[2023] What is a recommendation engine? Mechanisms, points to note when introducing, and summary of major services

A recommendation engine is a system that displays products and information that match the user’s preferences, such as suggesting “recommended products for you” on EC sites and posting “articles you want to read together” on news sites. User convenience is improved because they can quickly access products that they are interested in and the information they are looking for. If you feel the need to deepen relationships with new users and existing customers and improve sales efficiency, we recommend introducing a recommendation engine to your EC site.

In this article, we will explain how the recommendation system works, points to note when introducing it, and recommended services.

recommendation engine

Table of Contents

What is a recommendation engine?

What is a recommendation engine?

A recommendation engine is a system that displays the most suitable products and information based on the user’s behavior history and hobbies.

For example, if you open the top page while logged in to Amazon, you will see information such as “Recommended products for you” and “People who bought this product also checked this product.”

In addition, Netflix, a video distribution service, proposes “recommended videos” based on the user’s account information and viewing history.

By introducing a recommendation engine, users can efficiently access new products and information that match their interests. Improvements in site convenience and UX (user experience) will also bring benefits to companies, such as improved sales efficiency and increased LTV.

Basic mechanism of the recommendation engine

There are five types of recommendation engine mechanisms.

  • collaborative filtering
  • Content-based recommendations
  • Rule-based recommendations
  • Personalized recommendations
  • Hybrid recommendation

It’s important to understand the differences in features, as each system presents products and information in different ways. I will explain them one by one.

1. Collaborative filtering

Collaborative filtering is a method of displaying recommended products and information based on historical data such as product purchases and web page browsing. Collaborative filtering can be further classified into “item-based filtering” and “user-based filtering”.

Item-based filtering

Calculate the similarity of each product from the user’s action history. If many of the customers who purchased product 1 also purchased product 2, the system recommends product 2 when a new visitor puts product 1 in their cart. The degree of relevance between products is the basis of the system.

User-based filtering

Suggest products based on similarity between past and new visitors . If Mr. B, whose user attributes and interests are very similar to Mr. A’s, has purchased product ① in the past, the system recommends product ① to Mr. A. Unlike item-based filtering, the system is based on user-to-user relevance.

2. Content-based recommendations

Content-based recommendation is a method of grouping multiple products in advance and making proposals.

For example, let’s say that the grouping is for product 1, product 2 with a similar design, and product 3, which is a different model of the same brand. Then, when the user accesses the detail page of product 1, pre-configured products 2 and 3 will be displayed in the recommendation feed.

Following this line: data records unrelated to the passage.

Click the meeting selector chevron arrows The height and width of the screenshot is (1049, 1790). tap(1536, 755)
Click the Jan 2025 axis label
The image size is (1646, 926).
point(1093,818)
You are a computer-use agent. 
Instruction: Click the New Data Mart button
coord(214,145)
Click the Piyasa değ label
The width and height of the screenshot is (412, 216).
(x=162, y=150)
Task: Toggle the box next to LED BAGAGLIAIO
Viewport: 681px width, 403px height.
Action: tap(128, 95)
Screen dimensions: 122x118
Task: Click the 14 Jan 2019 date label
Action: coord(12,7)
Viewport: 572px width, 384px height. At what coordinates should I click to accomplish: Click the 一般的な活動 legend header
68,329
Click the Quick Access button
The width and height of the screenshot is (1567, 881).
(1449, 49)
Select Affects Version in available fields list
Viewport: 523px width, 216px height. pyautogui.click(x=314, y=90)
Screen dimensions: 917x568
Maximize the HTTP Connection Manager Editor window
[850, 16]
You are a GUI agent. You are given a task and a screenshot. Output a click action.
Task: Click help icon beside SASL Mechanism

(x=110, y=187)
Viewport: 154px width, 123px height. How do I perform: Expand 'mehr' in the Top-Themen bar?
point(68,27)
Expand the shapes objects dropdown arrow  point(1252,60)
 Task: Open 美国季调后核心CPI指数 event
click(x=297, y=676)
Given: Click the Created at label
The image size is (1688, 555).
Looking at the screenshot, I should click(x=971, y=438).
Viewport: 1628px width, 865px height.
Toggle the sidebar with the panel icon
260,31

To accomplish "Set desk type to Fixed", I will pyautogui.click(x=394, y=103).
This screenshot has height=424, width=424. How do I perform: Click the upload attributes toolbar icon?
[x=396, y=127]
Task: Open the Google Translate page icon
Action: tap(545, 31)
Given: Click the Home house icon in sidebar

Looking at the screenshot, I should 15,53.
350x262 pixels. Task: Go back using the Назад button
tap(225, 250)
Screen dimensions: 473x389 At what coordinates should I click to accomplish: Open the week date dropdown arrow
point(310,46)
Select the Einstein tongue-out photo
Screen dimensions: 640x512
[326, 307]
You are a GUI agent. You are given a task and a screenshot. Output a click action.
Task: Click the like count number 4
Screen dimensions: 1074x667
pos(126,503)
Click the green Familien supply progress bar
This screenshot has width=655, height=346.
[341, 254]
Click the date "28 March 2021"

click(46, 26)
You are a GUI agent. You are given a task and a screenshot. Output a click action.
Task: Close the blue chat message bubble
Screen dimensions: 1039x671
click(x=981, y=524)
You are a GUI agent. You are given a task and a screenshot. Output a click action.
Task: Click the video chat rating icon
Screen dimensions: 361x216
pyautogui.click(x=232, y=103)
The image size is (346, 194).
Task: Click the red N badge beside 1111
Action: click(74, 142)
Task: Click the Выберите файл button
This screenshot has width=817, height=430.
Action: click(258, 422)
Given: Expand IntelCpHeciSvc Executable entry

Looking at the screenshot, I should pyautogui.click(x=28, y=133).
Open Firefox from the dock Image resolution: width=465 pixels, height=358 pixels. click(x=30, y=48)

Products to be grouped can be specified arbitrarily, so recommended products can be displayed even when AI has not acquired enough data.

3. Rule-based recommendations

It is a method of making rules for user actions and recommended methods for those actions in advance. Unlike content-based recommendations, rule-based recommendations can specify user behavior in addition to products.

Stores can actively promote the products they want to sell, such as proposing the most popular gifts to users who came in from advertisements related to Christmas gifts, or recommending ink cartridges from the same manufacturer to users who have purchased printers. This is useful when you want to display campaign products or limited-time products in the recommendation feed.

4. Personalized Recommendations

This is a method of suggesting recommended products based on the target user’s attributes and action history.

Collaborative filtering takes information from every user who visits your site and presents product recommendations based on their relevance. Personalized recommendations, on the other hand, analyze the attributes and behavioral history of each person and propose the best product for that person.

For example, for Mr. A, who purchased business book ① in the past, it is a mechanism to display a recommendation of newly published business book ②. Similarly, the action history of Mr. B and Mr. C who purchased business book ① will not be referenced. It is characterized by narrowing down to only “Mr. A’s preferences” and making proposals.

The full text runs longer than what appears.